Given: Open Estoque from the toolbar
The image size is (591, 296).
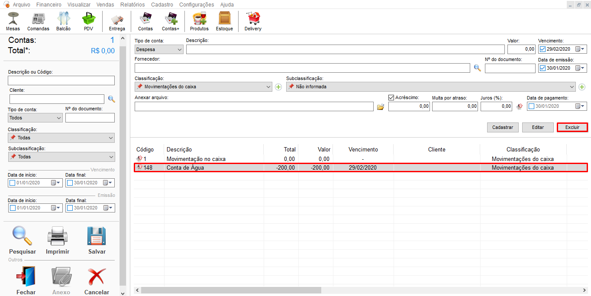Looking at the screenshot, I should (224, 21).
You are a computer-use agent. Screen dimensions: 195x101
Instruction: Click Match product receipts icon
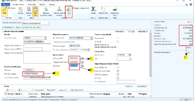[59, 9]
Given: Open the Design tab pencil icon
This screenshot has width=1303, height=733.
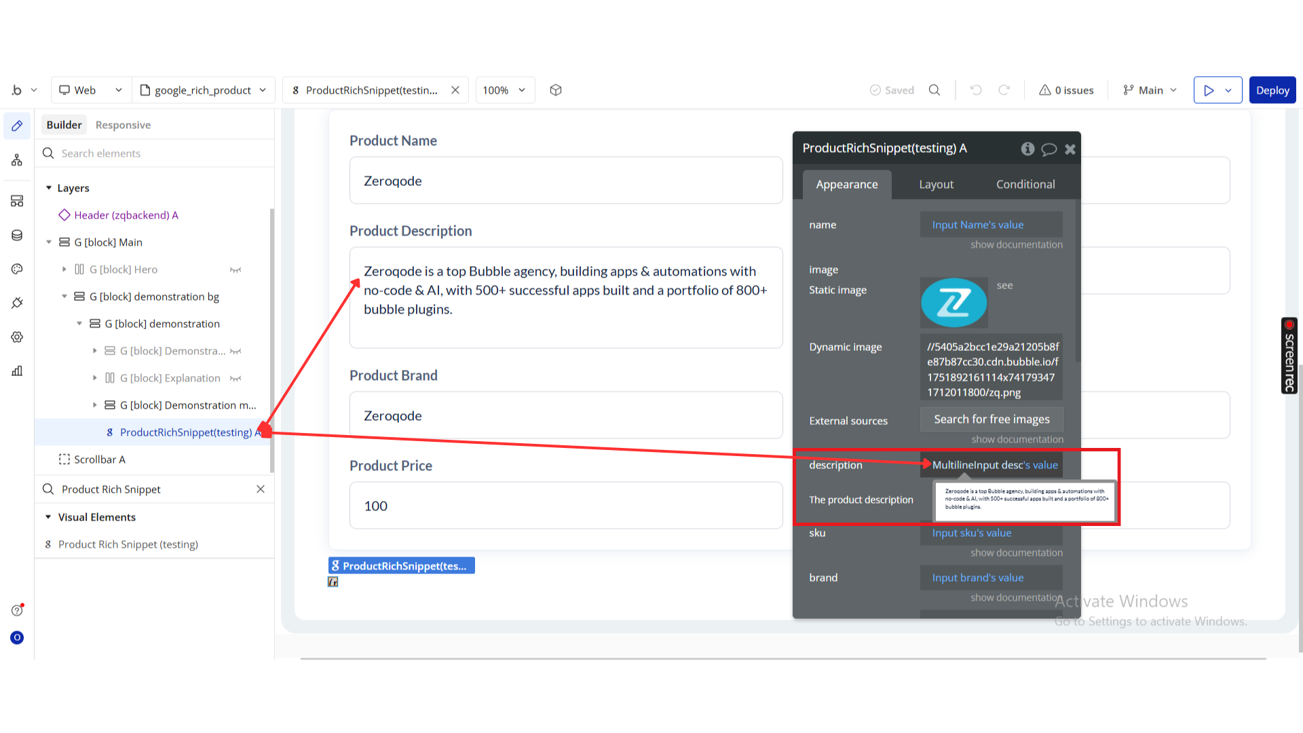Looking at the screenshot, I should [x=17, y=126].
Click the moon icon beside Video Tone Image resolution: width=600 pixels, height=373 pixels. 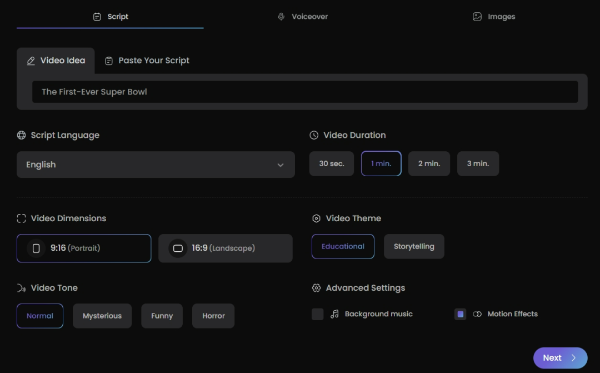(21, 288)
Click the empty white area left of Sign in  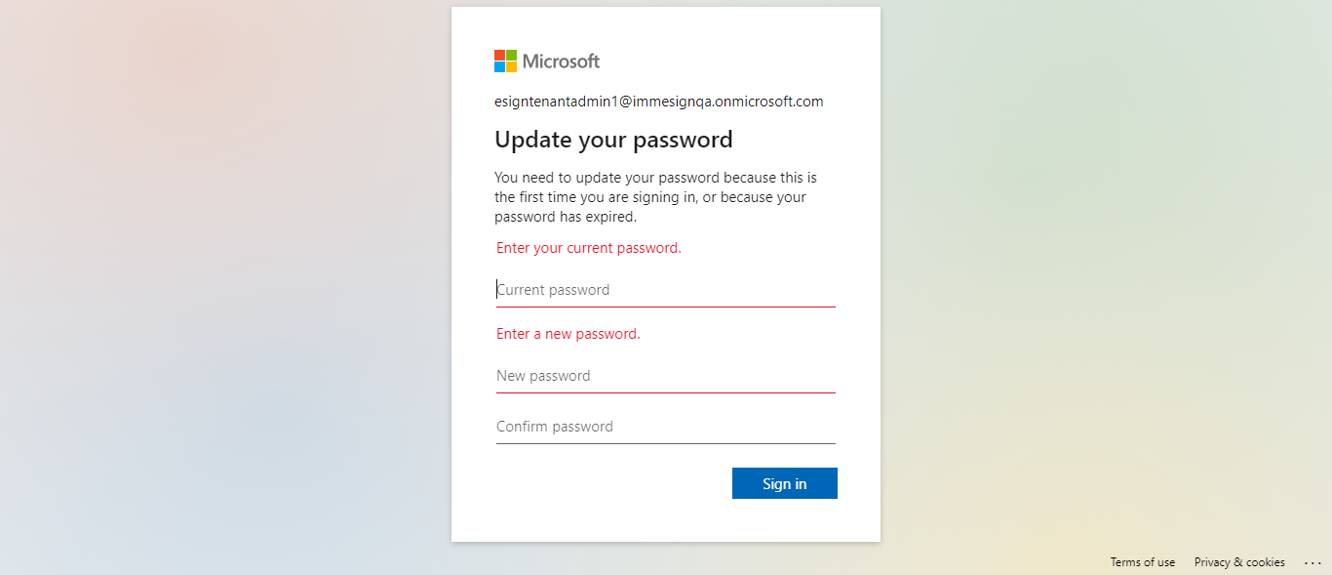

· · ·

Stated goal
Copy out every line of the rows above that contains the word "Open".

Solution for this problem
Given: Open Estoque from the toolbar
Given: Open the Design tab pencil icon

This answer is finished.